The documentary then turns to a 1971 federal child-care bill that was modeled on Head Start, but would have provided care at low cost to families of moderate income. President Richard M. Nixon vetoed the measure.
And then it is on to a quick examination of the U.S. military’s child-care system, which was once considered inadequate and unsafe, but is now held out as a model.
In between, this episode goes back to neuroscience, including a study showing that chronic “stressors” face by parents can affect infants and older children. Because the study requires samples of subjects’ saliva (to check for the steroid cortisol), we see “family spit times,” which the children seem to enjoy.

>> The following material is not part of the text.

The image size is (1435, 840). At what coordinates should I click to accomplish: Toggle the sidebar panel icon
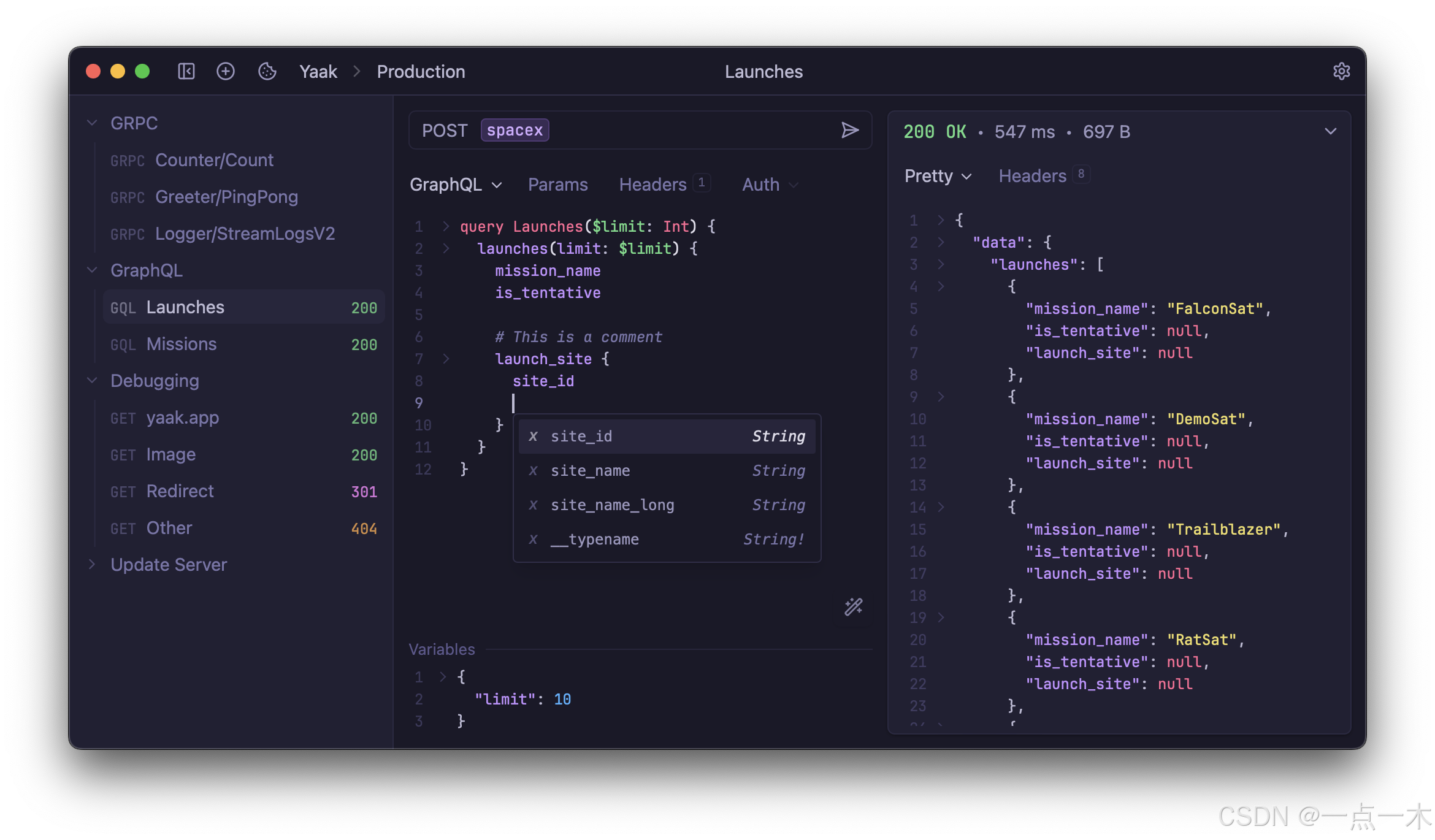pyautogui.click(x=186, y=72)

The day care we do have in the country is often subpar, with only one in 10 facilities being accredited, the documentary says. In California, we are told, cemeteries are inspected more often than child-care centers.

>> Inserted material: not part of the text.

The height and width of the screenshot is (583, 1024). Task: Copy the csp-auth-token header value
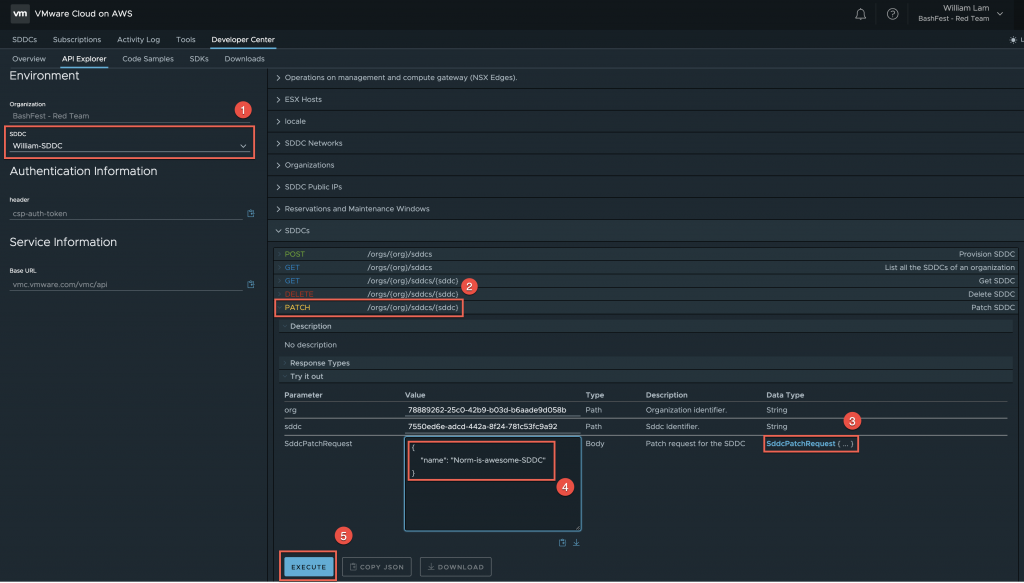(x=251, y=213)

We see lots of cute babies, and the show’s general thesis comes through, but each of the strands of the hour-long episode feels a bit lacking in depth.

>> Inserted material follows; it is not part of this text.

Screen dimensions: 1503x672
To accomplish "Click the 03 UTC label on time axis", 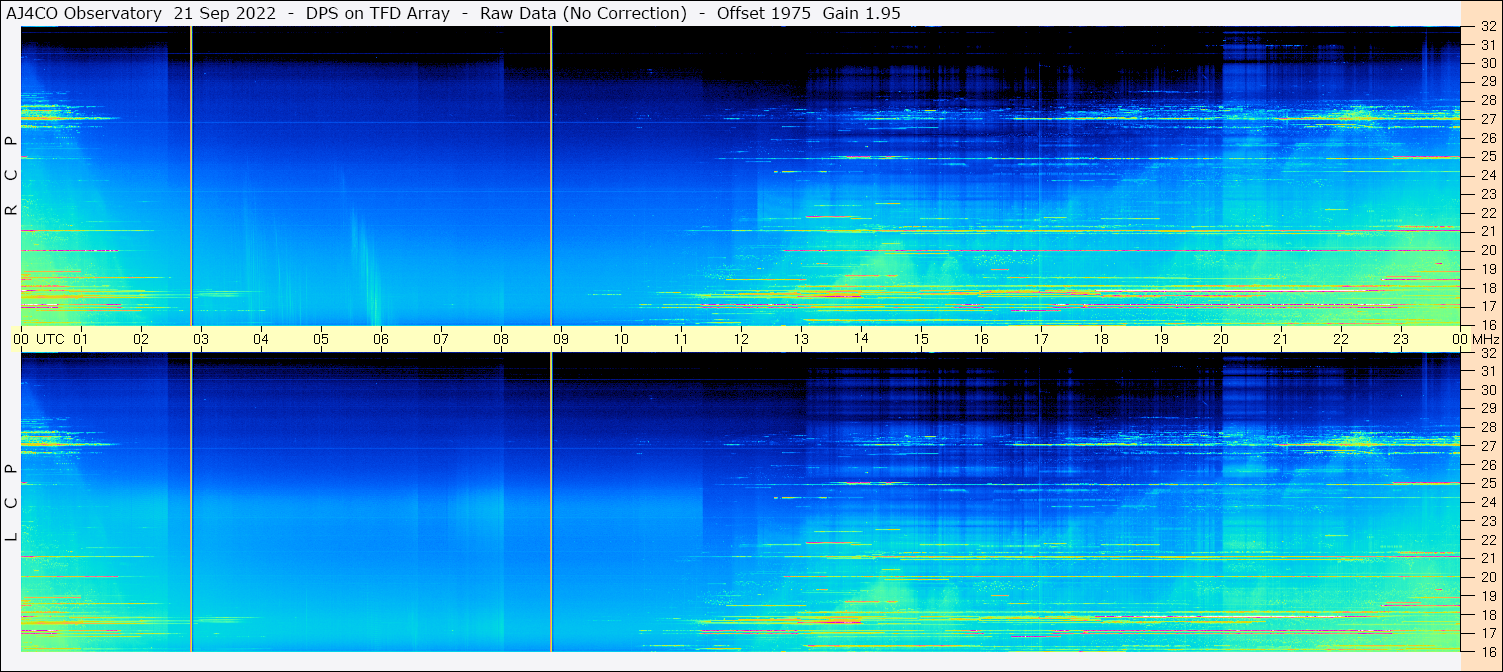I will [x=201, y=339].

It turns out, there are four additional episodes of “The Raising of America” that are meant to be Web-only. I watched Episode 2, which went into much more detail on the politics of child care.
Maybe it is the policy wonk and history buff in me, but I found this second episode much more focused and interesting. It looks at early federal child-care efforts born out of the migration of women into the workforce during World War II. Then it goes into much more depth about the 1971 Comprehensive Child Development Act, a measure that was backed by then-U.S. Sen. Walter F. Mondale of Minnesota and Rep. John Brademas of Indiana, both Democrats.
This was the measure that passed Congress but was vetoed by Nixon after lobbying by conservatives who suggested it would lead to a government takeover “of the raising of children.” That is how Phyllis Schlafly recalls it a contemporary interview with the filmmakers. (We also get to see lots of vintage footage of Schlafly, the Illinois housewife turned longtime conservative activist.)
Besides Schlafly, the episode includes interviews with Mondale and Patrick Buchanan, who as a Nixon White House aide drafted the veto message for the bill.
This half-hour segment was so engaging that if I were making “The Raising of America,” I would have led with the history segment before moving on to the themes addressed in the hour-long Episode 1.
There are three other Web-only episodes of “The Raising of America,” which I didn’t have time to watch. Episode 3 “demonstrates how investing in high-quality early care and education pays for itself in many ways and many times over,” the press materials state. Episode 4 is about “post-traumatic stress disorder” among children in poor and trauma-filled neighborhoods. And Episode 5 explores “epigenetics,” and “the evidence that fetal and early child environments literally become part of us.”
All the episodes will be available free online beginning Nov. 9. While the main episode has its flaws, it does address a topic that deserves the attention. And the quality of Episode 2 gives me hope that the following, more focused episodes are just as good.